[Records taken from a dataset]
##############################
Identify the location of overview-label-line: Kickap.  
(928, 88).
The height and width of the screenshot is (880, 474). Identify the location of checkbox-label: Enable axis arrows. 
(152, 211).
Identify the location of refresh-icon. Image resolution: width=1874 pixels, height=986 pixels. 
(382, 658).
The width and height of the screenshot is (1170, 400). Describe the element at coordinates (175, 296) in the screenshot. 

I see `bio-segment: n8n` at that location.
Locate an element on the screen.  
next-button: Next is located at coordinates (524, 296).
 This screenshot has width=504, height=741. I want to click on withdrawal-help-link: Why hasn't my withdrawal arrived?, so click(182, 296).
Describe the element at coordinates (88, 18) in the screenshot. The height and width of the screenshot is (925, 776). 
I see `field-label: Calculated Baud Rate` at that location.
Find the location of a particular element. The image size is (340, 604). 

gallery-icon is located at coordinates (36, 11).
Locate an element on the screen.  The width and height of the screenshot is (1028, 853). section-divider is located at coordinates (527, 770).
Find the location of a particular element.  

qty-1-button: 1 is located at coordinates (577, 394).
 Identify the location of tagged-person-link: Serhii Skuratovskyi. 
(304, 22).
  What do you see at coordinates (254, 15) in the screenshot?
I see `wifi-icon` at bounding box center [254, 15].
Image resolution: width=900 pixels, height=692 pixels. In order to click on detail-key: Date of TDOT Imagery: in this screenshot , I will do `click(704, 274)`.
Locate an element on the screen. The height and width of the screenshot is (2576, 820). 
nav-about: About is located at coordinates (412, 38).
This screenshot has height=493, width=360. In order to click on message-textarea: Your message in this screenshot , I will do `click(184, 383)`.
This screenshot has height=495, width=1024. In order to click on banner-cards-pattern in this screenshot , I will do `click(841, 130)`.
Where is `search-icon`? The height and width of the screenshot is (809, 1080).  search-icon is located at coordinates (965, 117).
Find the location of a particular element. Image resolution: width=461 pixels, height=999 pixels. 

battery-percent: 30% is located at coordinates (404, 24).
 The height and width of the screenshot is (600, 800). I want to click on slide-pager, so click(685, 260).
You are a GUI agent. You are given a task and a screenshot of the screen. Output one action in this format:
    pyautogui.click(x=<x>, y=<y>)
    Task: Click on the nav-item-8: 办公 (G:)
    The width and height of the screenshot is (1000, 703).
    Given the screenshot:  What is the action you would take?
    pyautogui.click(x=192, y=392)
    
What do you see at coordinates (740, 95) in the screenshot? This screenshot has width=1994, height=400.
##############################
- [WHAT YOU HAVE TO DO]: Reproduce every one of the records above, line for line, with no changes.

- [YOUR RESPONSE]:
Identify the location of overview-label-line: Kickap.  
(928, 88).
The height and width of the screenshot is (880, 474). Identify the location of checkbox-label: Enable axis arrows. 
(152, 211).
Identify the location of refresh-icon. Image resolution: width=1874 pixels, height=986 pixels. 
(382, 658).
The width and height of the screenshot is (1170, 400). Describe the element at coordinates (175, 296) in the screenshot. 

I see `bio-segment: n8n` at that location.
Locate an element on the screen.  
next-button: Next is located at coordinates (524, 296).
 This screenshot has width=504, height=741. I want to click on withdrawal-help-link: Why hasn't my withdrawal arrived?, so click(182, 296).
Describe the element at coordinates (88, 18) in the screenshot. The height and width of the screenshot is (925, 776). 
I see `field-label: Calculated Baud Rate` at that location.
Find the location of a particular element. The image size is (340, 604). 

gallery-icon is located at coordinates (36, 11).
Locate an element on the screen.  The width and height of the screenshot is (1028, 853). section-divider is located at coordinates (527, 770).
Find the location of a particular element.  

qty-1-button: 1 is located at coordinates (577, 394).
 Identify the location of tagged-person-link: Serhii Skuratovskyi. 
(304, 22).
  What do you see at coordinates (254, 15) in the screenshot?
I see `wifi-icon` at bounding box center [254, 15].
Image resolution: width=900 pixels, height=692 pixels. In order to click on detail-key: Date of TDOT Imagery: in this screenshot , I will do `click(704, 274)`.
Locate an element on the screen. The height and width of the screenshot is (2576, 820). 
nav-about: About is located at coordinates (412, 38).
This screenshot has height=493, width=360. In order to click on message-textarea: Your message in this screenshot , I will do `click(184, 383)`.
This screenshot has height=495, width=1024. In order to click on banner-cards-pattern in this screenshot , I will do `click(841, 130)`.
Where is `search-icon`? The height and width of the screenshot is (809, 1080).  search-icon is located at coordinates (965, 117).
Find the location of a particular element. Image resolution: width=461 pixels, height=999 pixels. 

battery-percent: 30% is located at coordinates (404, 24).
 The height and width of the screenshot is (600, 800). I want to click on slide-pager, so click(685, 260).
You are a GUI agent. You are given a task and a screenshot of the screen. Output one action in this format:
    pyautogui.click(x=<x>, y=<y>)
    Task: Click on the nav-item-8: 办公 (G:)
    The width and height of the screenshot is (1000, 703).
    Given the screenshot:  What is the action you would take?
    pyautogui.click(x=192, y=392)
    
What do you see at coordinates (740, 95) in the screenshot? This screenshot has width=1994, height=400.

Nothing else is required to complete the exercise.